Innovations in closed-ended DNA (ceDNA) and cell-targeted lipid nanoparticle (ctLNP) production processes generated peak mean of 205% normal human factor VIII expression in mice


  • Innovations in closed-ended DNA (ceDNA) and cell-targeted lipid nanoparticle (ctLNP) production processes generated peak mean of 205% normal human factor VIII expression in mice


  • Non-human primates (NHPs) demonstrated up to 2% normal human factor VIII expression, and higher-than-expected variability within and between studies


  • Company is using insights from preclinical studies to advance additional novel proprietary ctLNPs to improve species translation to meet target profile for a development candidate

CAMBRIDGE, MASS., Dec. 14, 2021 (GLOBE NEWSWIRE) — Generation Bio Co. (NASDAQ:GBIO), a biotechnology company innovating genetic medicines for people living with rare and prevalent diseases, today provided an update on factor VIII expression from a series of mouse and companion non-human primate (NHP) studies in hemophilia A, as well as an update on the development of its non-viral genetic medicine platform. Generation Bio's proprietary genetic medicine technology comprises a closed-ended DNA (ceDNA) delivered via a novel, cell-targeted lipid nanoparticle (ctLNP).
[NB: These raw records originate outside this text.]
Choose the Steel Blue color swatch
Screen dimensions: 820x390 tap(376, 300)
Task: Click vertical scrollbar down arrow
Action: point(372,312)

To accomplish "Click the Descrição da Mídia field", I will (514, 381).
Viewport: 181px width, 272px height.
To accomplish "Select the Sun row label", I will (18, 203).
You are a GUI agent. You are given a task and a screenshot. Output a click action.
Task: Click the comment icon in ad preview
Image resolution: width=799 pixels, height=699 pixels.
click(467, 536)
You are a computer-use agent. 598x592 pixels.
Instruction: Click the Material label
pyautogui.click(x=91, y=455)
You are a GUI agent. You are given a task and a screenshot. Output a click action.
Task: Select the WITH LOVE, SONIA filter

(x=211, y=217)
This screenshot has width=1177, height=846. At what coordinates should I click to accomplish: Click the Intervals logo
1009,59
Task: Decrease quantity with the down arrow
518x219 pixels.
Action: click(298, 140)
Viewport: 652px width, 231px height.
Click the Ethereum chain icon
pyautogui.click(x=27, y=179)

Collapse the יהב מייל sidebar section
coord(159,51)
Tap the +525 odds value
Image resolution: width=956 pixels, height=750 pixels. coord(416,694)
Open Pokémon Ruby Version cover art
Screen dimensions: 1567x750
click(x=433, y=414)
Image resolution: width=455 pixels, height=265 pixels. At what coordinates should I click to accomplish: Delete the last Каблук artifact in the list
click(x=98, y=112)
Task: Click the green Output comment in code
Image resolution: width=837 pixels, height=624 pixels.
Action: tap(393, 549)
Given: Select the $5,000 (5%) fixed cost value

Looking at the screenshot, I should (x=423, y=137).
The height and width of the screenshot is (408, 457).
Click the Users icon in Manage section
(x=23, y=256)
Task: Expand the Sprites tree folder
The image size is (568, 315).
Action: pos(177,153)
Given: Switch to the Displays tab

In July 2021 the company announced that it would incorporate its novel, proprietary rapid enzymatic synthesis (RES) for ceDNA production into its pipeline programs. RES has improved ceDNA purity to 99%.

In mouse studies, RES-derived ceDNA delivered by ctLNP generated peak mean human factor VIII expression of 205% of normal at 2.0 mg/kg. This is compared to peak mean human factor VIII expression of 23% of normal at 2.0 mg/kg using ceDNA produced by the company's prior Sf9-based manufacturing process. In addition to the increased potency attributed to the RES-produced ceDNA and to ctLNP production process innovations, the company observed lower variability of factor VIII expression and of tolerability within and between mouse studies. Findings from companion studies in NHPs demonstrated human factor VIII expression of up to 2% of normal at 2.0 mg/kg, with higher-than-expected variability in both factor VIII expression and tolerability within and across studies. Additional optimization is needed to translate the improvement in potency and reduction in variability observed in mice to NHP, and to support nomination of a development candidate for the company's hemophilia A program.

"Over the course of the year, we have made significant progress in the development of our platform," said Matthew Stanton, Ph.D., chief scientific officer. "We have demonstrated that RES produces highly pure ceDNA across a variety of manufacturing scales and we have developed new production processes that have similarly enabled substantial improvements in the control and consistency of our ctLNPs. We are working to translate the improved potency and decreased variability that we have observed in mice to NHPs. By applying novel analytical methods to these preclinical studies in both species, we have gained important insights that we believe will allow us to advance additional novel proprietary ctLNPs to meet our target profile for a hemophilia A development candidate."

"At Generation Bio, we are innovating genetic medicines intended to exceed the limits of conventional gene therapies and to impact the lives of millions of people," added Geoff McDonough, M.D., chief executive officer. "Since our founding, we have been leading the frontier of systemic DNA delivery to build an entirely new non-viral genetic medicine platform to realize this vision. While we still have work to do, we believe the creativity and rigor of our science will unlock the full potential of genetic medicine. We have a terrific team and strong balance sheet to pursue this work and look forward to further progress in the next year."

The company expects to announce updates from its pipeline programs in 2022 and to provide timing for its first IND submission in the future.